Monday 27 June 2016

Tuesdays, 28 June, 5 & 12th July 2016, Pages 729 - 755, Eumaeus, Episode 16

As I could not attend the reading on three successive Tuesdays, I could not post anything on what was read.
But, I am glad to say that this blog was started with this episode in September 2013. In other words, but for some gaps, these blogposts on Joyce's Ulysses have come a full circle. Links below will help to catch up on what happens on pages 729 to 753.

Pages 729 - 737
Pages 737 - 745
Pages 745 - 753

Saturday 11 June 2016

Tuesday, 7 June 2016, Pages 719 - 728, Eumaeus, Episode 16

Note: There will be no reading on next Tuesday, the 14th of June 2016.

Today we stopped at "... not to say stormy, weather." (Penguin 728.16), (Gabler 16.652)

The location is still the cabman's shelter. Bloom and Stephan are being told a tale by W. B. Murphy, a sailor, whose ship docked just that morning eleven o'clock. As he mentions his own true wife, whom he has not seen for seven years now, Bloom pictures to himself the sailor's homecoming. Like Bloom and Stephan, the sailor is on his way home but none of these is really hurrying to reach their homes!

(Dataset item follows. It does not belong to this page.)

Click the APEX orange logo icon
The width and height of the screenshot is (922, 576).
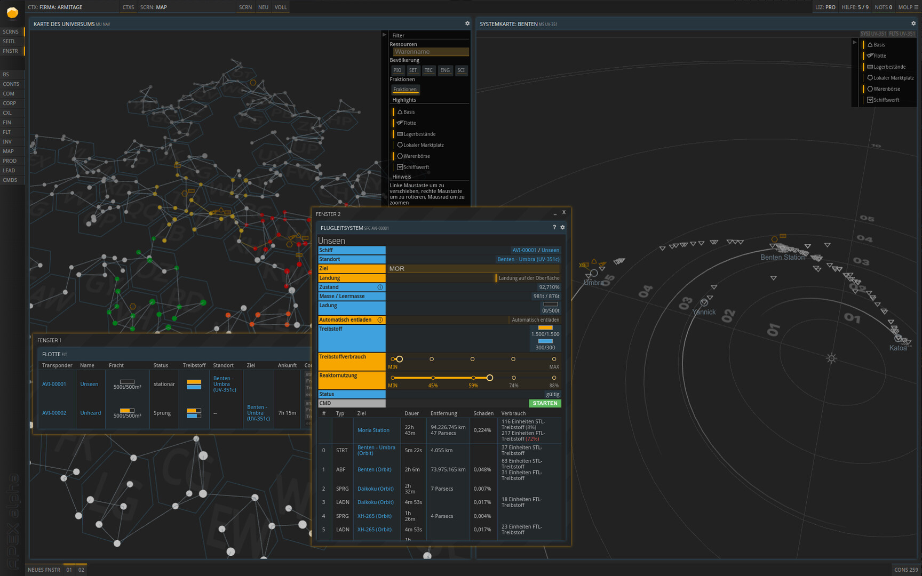pyautogui.click(x=12, y=12)
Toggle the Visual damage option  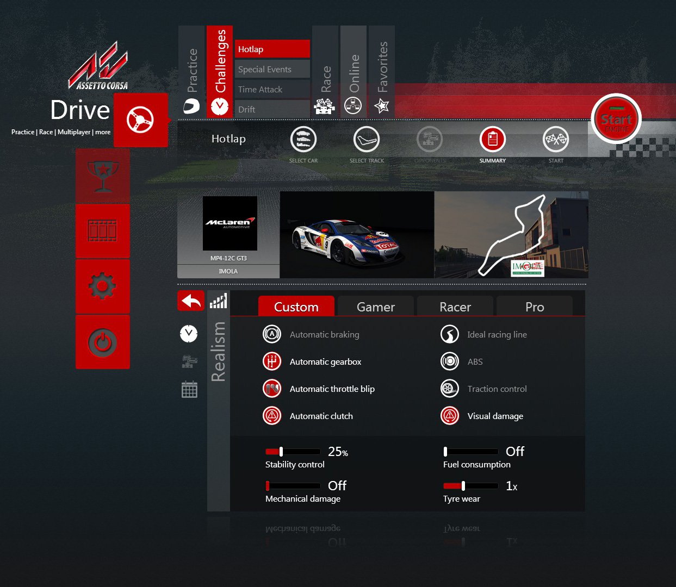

Making an interruption to borrow a spare chaw (tobacco, obviously used already), the sailor produces a not very clean looking folded document on which his discharge is recorded, lists the countries he has sailed to, the queer things he has witnessed - seen a crocodile bite the fluke of an anchor, man-eaters in Peru that eats corpses and livers of horses - finally producing in proof a picture postcard his friend had sent him, on which was printed: Choza de indios. Beni, bolivia. (According to Griffith, no cannibal tribes have been identified among the tribes of Peru; 16.470). Bloom also looks at the card. Noticing that it was addressed to a seƱor a boudin, and not to Murphy, he wonders about the sailor's Bona fides.

Who then is Boudin? Fritz Senn explained it thus: 'This incidence shows an interesting parallel between Joyce's Ulysses an Homer's Odysseus. Boudin in French means blood sausage. In Homer's Odysseus, when Odysseus returns home and finds it full of suitors, he spent that night in his bed tossing and turning like a blood sausage!'

In what Fritz Senn says is a typical example of interior monologue, Bloom thinks of his long cherished plan one day to travel to London, ... of seeing different places along the route, Plymouth, Falmouth ..., of going to prominent pleasure resorts such as Margate. Another thing that just then struck him was the idea of arranging a concert tour of summer music ... with an all star Irish cast (the e at the end will not make sense!)... of the Tweedy-Flower grand opera company...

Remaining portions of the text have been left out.